Work is rich, and fulfilling and intense and I am grateful for how I am blessed.

Taught and counseled and and anded till about 5:30 PM yesterday.  Soon I'm off to my Pesach position. 

Now is in between
We are always in between
Once when and later

Just wrote the above.

Wrote this as I was falling asleep last night:

Walking on eggshells
Is not a good way to live
Something's got to give

Some haiku stay in my head, some in the little pads I carry, some make it here.

I am home- in my apartment. My apartment gets no direct sunlight.  Still, I think I'd benefit from sitting by the one window with indirect sunlight, second-best as it is.  Sunlight is important.

I just figured out that all the wind up alarm clocks that I thought broke didn't really break.  It's just that the on-off button doesn't go in and out if  they're not worn out at least a little bit.

Just heard about this book, I Was A Child, while listening to an interview with the author.  The interview is great- I relate to it, and am interested in the book.  So much resonates.  he just spoke about how when he sat in front of the turntable and listened to an album as a kid the thing to do was to stare at the album cover while you listened.  He spoke too about how every house had a smell but he couldn't smell the smell of his own house.  For him TV was big as a kid, it was soothing, it was like his TV life was his real life, more comfortable than his real family life.  He's speaking about his parents, and how he now gets that parenting feels like too much because it truly borders on being too much.  His father once mentioned in passing, he thinks, that his father mentioned that his mother has two abortions- back when they were illegal and risky. She seemed so fragile and overwhelmed by her 3 boys.  His parents believed that in life you can't get what you want.  His father had interests in writing big time and became a text book editor.  His mom never expressed that she wanted more than she had, but did convey the message that you should work hard and expect little and hopefully avoid being disappointed. he's successful in many areas and still struggles with this attitude that being negative and keeping your ambitions low is somehow healthy.

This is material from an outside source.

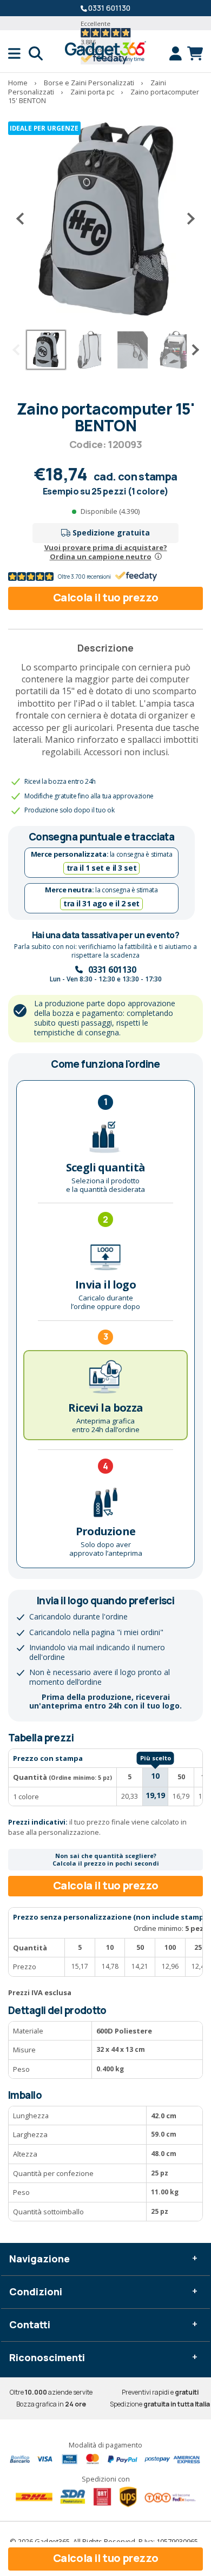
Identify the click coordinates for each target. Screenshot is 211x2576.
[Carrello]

I just got an email from President Richard Joel.  Here's part of it:

With the continued work of our Board of Trustees and your vital partnership, we will do all that is necessary to lead our university into the bright future it needs and deserves.

Chag Kasher V’Sameach and a joyous Holiday to all,

Richard M Joel
President
Bravmann Family University Professor

Sometimes I think about prayer.  To me a phrase in Shmoneh Esrei can be taken 2 different ways: Either that we say with confidence that our trust in G-d will protect us from things causing us to be embarrassed, or- that we pray that our trust in G-d will not somehow be a cause of embarrassment for us.

I am preparing and need to be packing for Pesach.  

Need to focus on packing and travelling.  For what it's worth this post is done for now.